L'établissement de relation diplomatique entre la Suisse et l'URSS fait l'objet d'une intense bataille politique depuis de nombreuses entre les réactionnaires et les progressistes. En résumé, les réactionnaires dont Motta et Musy sont des affreux alors que les progressistes soutiennent un état qui massacre des personnes et des peuples au nom d'un soi-disant progrès social. Vingt après la frauduleuse révolution d'octobre (un coup de force contre une assemblée consituante), la Suisse refuse toujours d'avoir des relations avec la Russie soviétique. En 1934, Guiseppe Motta a lutté, hélas vainement, contre l'adhésion de l'URSS à la Société des nations. Et il était bien le seul. Malgré les grands massacres des années 30 (grande famine d'Ukraine, les purges de 36-37, les "procès" de Moscou, etc....), grâce à un réseau de propagande très efficace, l'URSS parvient à faire croire que le socialisme est le bonheur du genre humain.

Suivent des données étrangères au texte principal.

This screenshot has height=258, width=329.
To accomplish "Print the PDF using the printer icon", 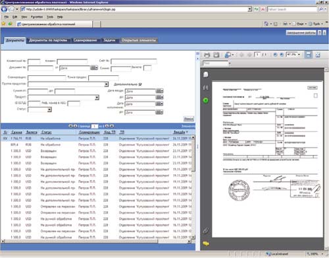I will pos(207,55).
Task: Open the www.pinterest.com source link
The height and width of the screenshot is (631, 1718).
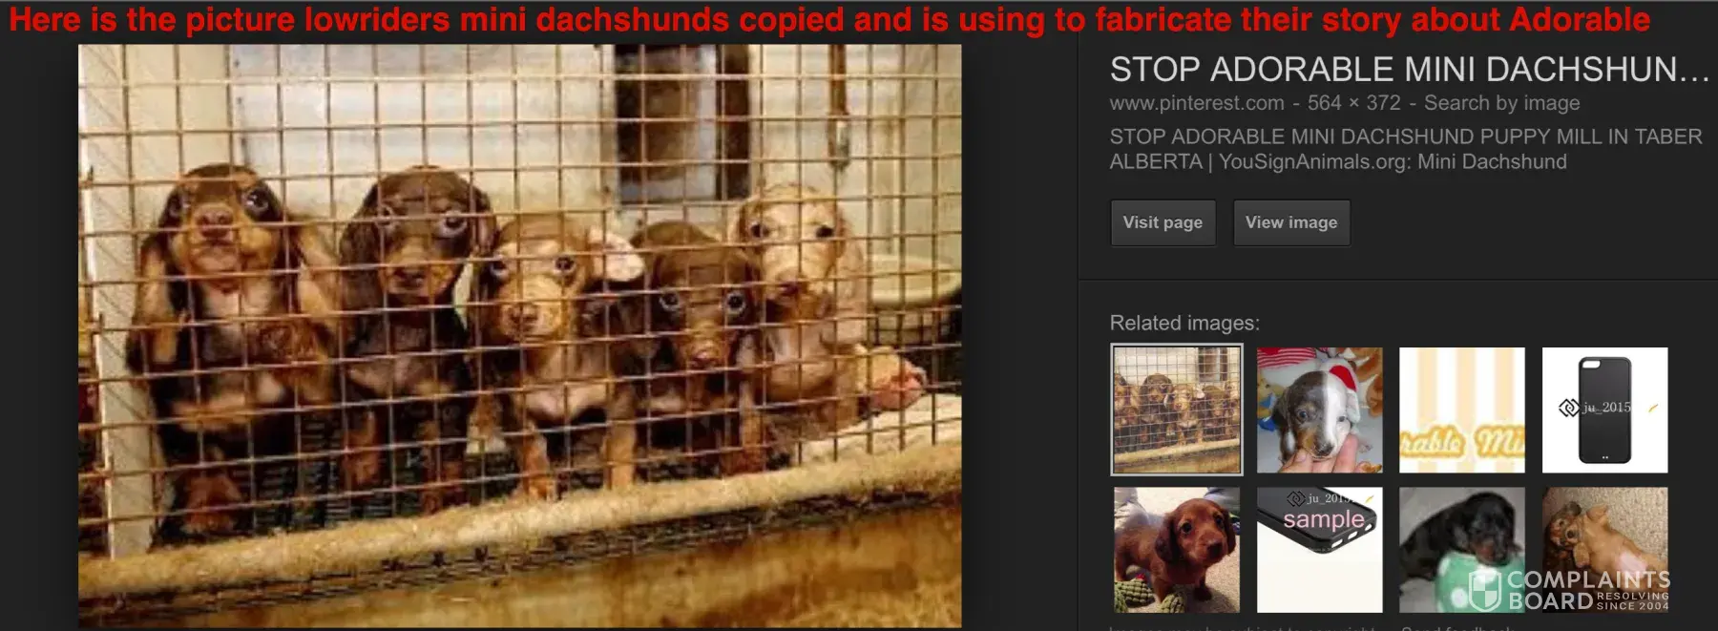Action: click(x=1197, y=102)
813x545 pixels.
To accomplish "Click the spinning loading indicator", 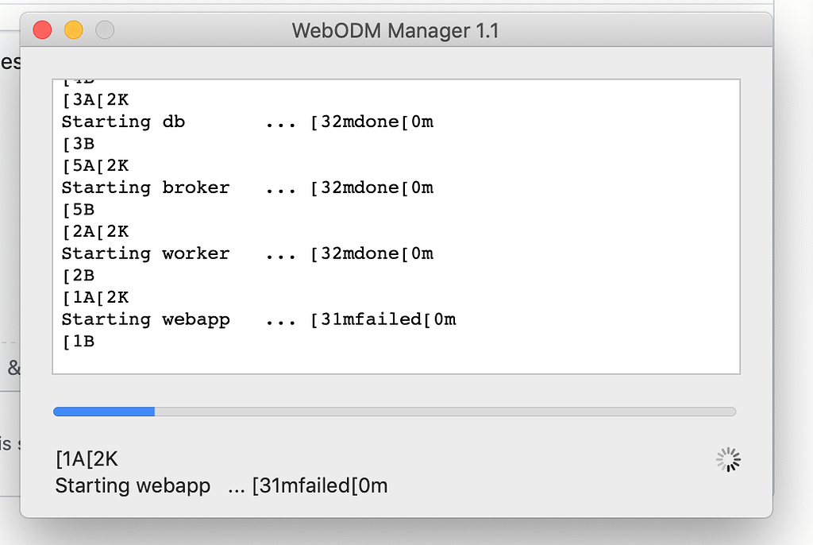I will point(727,459).
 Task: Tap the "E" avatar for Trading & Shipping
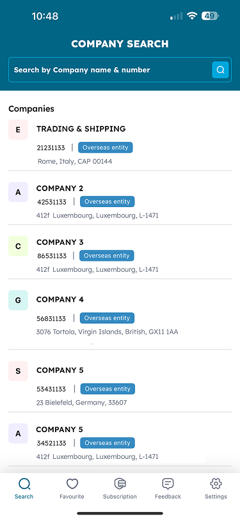(18, 130)
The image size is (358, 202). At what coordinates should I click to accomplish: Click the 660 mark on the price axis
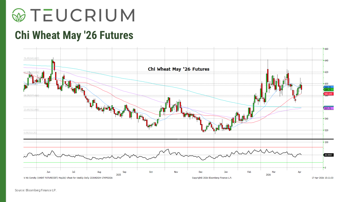coord(326,49)
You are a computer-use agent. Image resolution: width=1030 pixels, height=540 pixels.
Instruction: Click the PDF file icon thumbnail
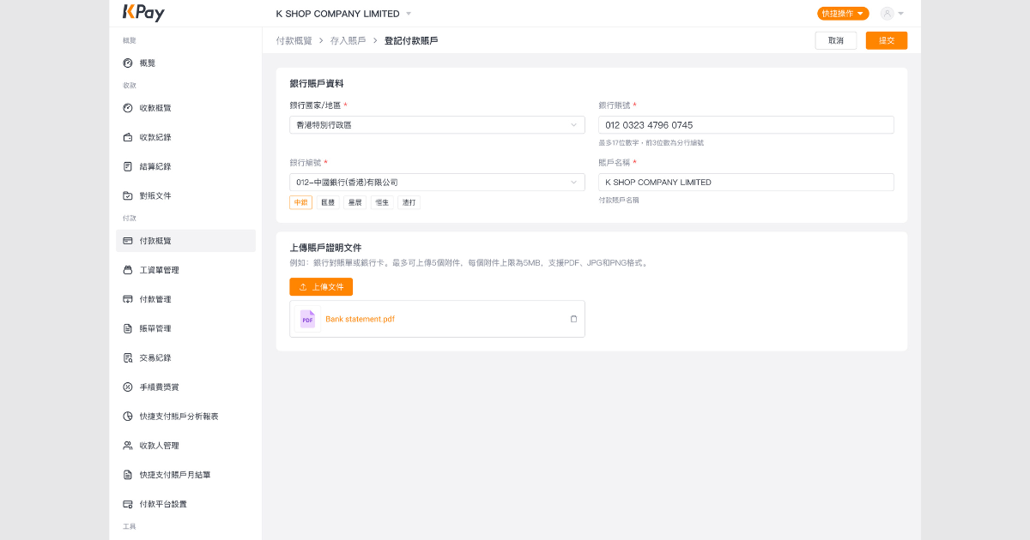point(307,319)
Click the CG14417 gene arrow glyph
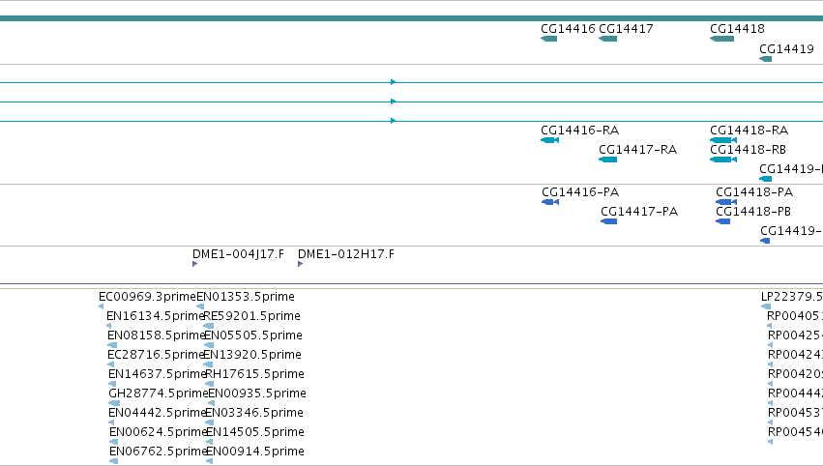 tap(607, 39)
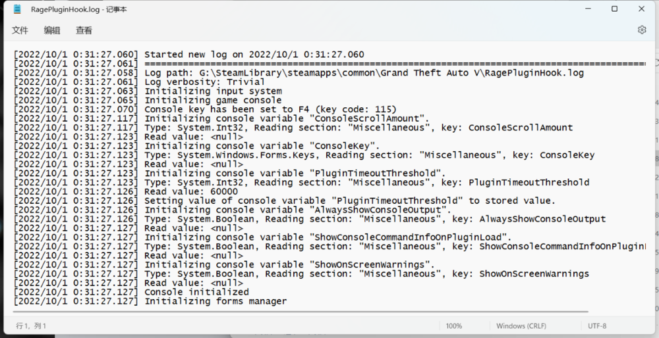The width and height of the screenshot is (659, 338).
Task: Open Notepad settings gear
Action: (642, 30)
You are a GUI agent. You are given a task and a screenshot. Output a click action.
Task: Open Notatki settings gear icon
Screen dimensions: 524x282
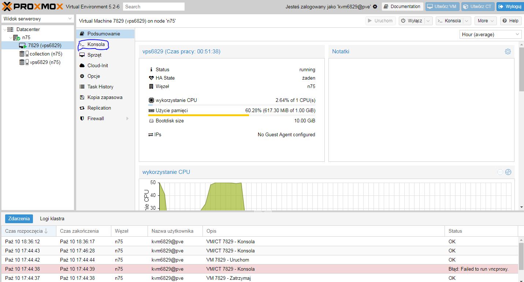point(508,52)
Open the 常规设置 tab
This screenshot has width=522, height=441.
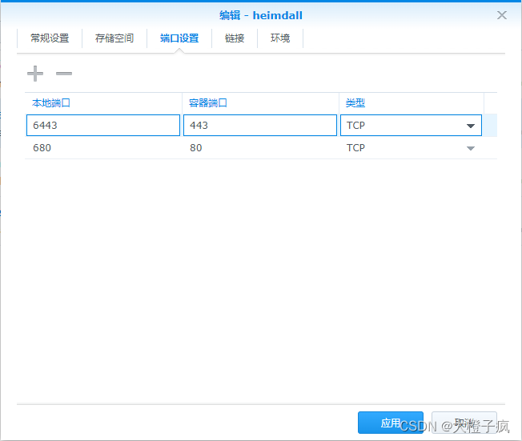coord(50,38)
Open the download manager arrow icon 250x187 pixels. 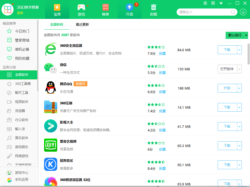click(243, 12)
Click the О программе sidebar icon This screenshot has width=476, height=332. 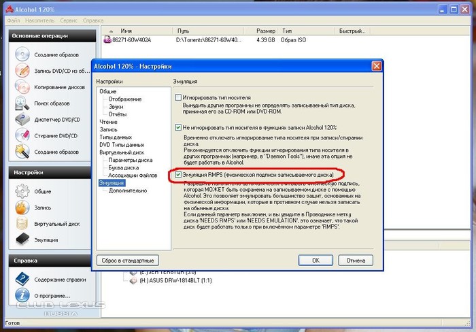coord(22,296)
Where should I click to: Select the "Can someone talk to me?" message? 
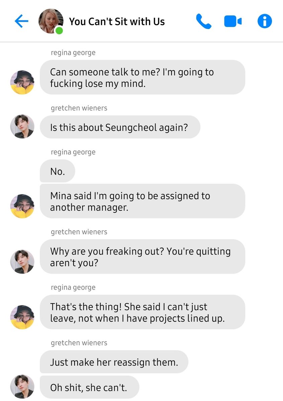[143, 77]
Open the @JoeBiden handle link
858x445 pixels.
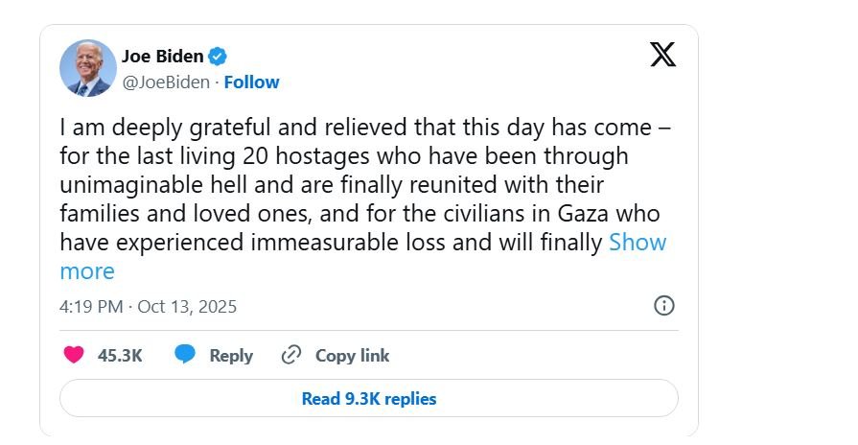(x=165, y=82)
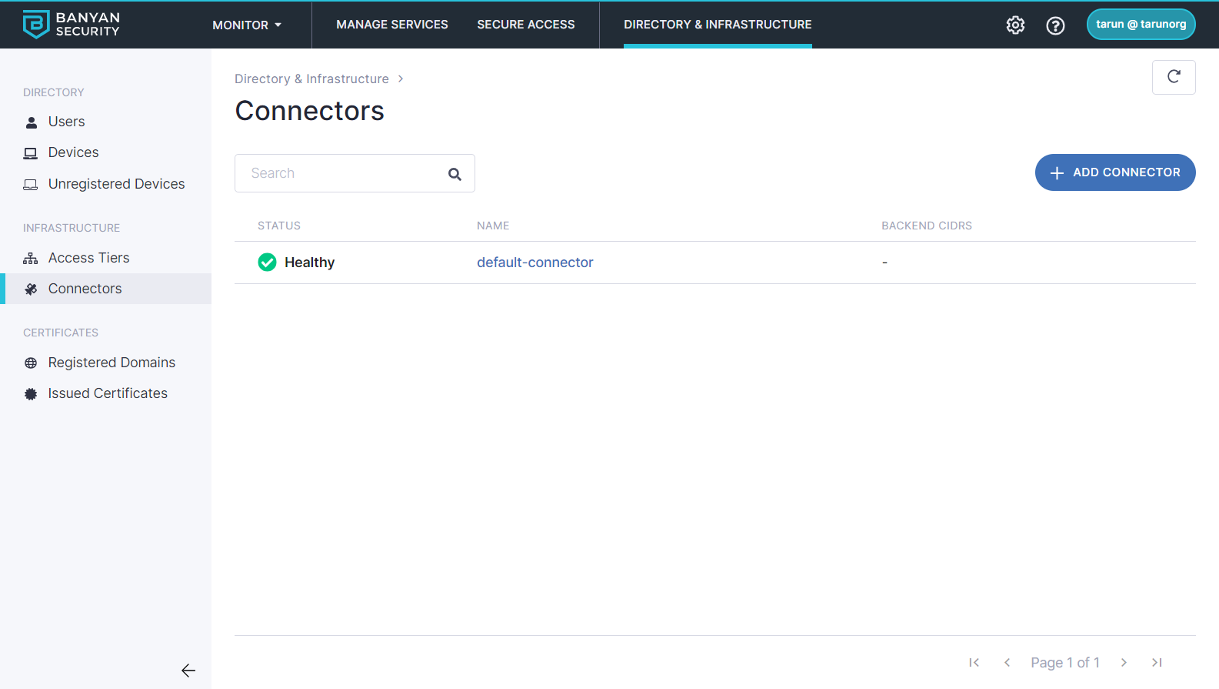Switch to the Secure Access tab
Image resolution: width=1219 pixels, height=689 pixels.
tap(526, 25)
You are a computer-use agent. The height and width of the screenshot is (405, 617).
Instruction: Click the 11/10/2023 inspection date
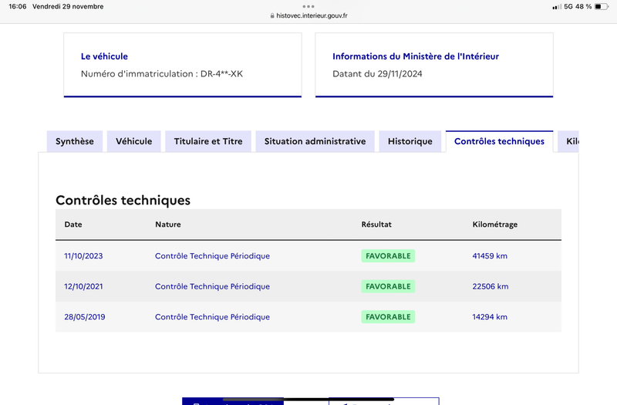(83, 256)
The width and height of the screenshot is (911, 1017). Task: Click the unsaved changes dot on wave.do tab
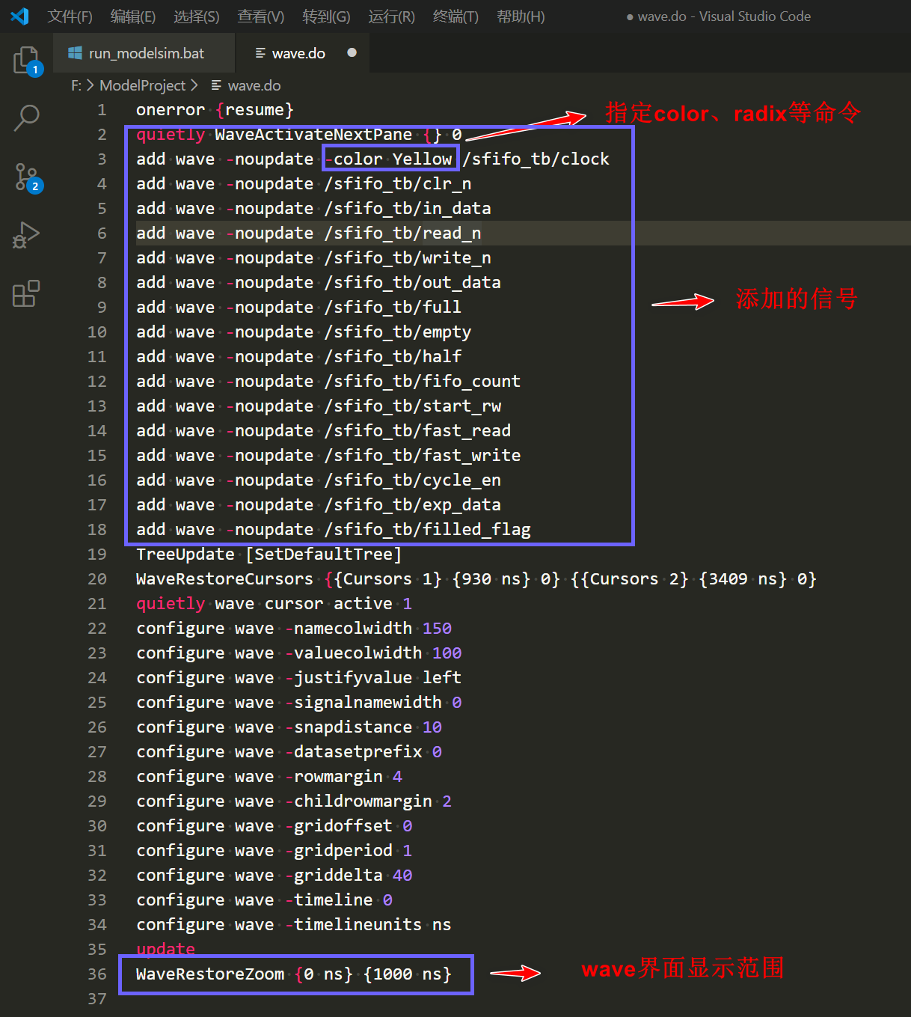point(352,52)
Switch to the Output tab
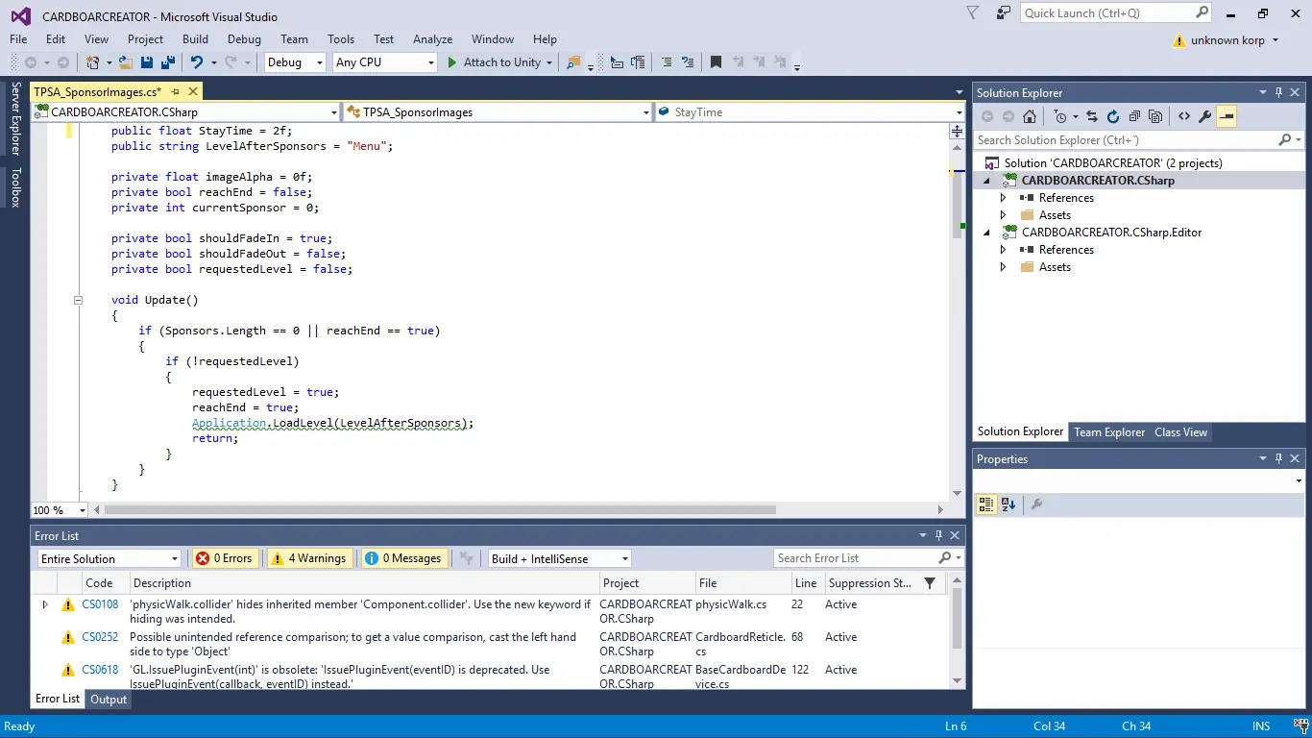The image size is (1312, 738). [109, 700]
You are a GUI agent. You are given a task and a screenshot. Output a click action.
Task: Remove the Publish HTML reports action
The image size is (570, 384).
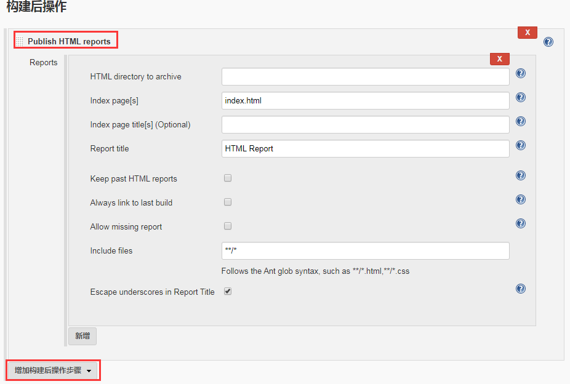coord(527,32)
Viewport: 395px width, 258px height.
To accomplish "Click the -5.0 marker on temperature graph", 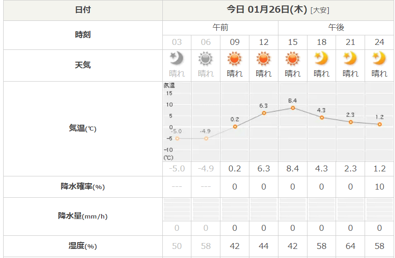I will pyautogui.click(x=177, y=139).
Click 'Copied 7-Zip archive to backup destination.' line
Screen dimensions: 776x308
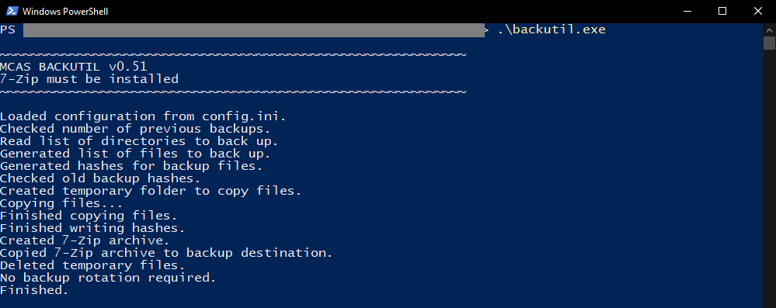tap(166, 253)
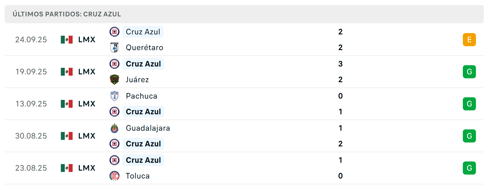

Le point de vue du Travail est proclamé régulièrement comme dans l'édition du 6 juillet 1939. "Notre neutralité est perpétuelle", disent les adversaires ....


Aujourd'hui, c'est toujours la même chose, le goulag tropical de Fidel Castro reçoit l'aide des progressistes dont le parti socialiste suisse et l'argent de l'Union européenne.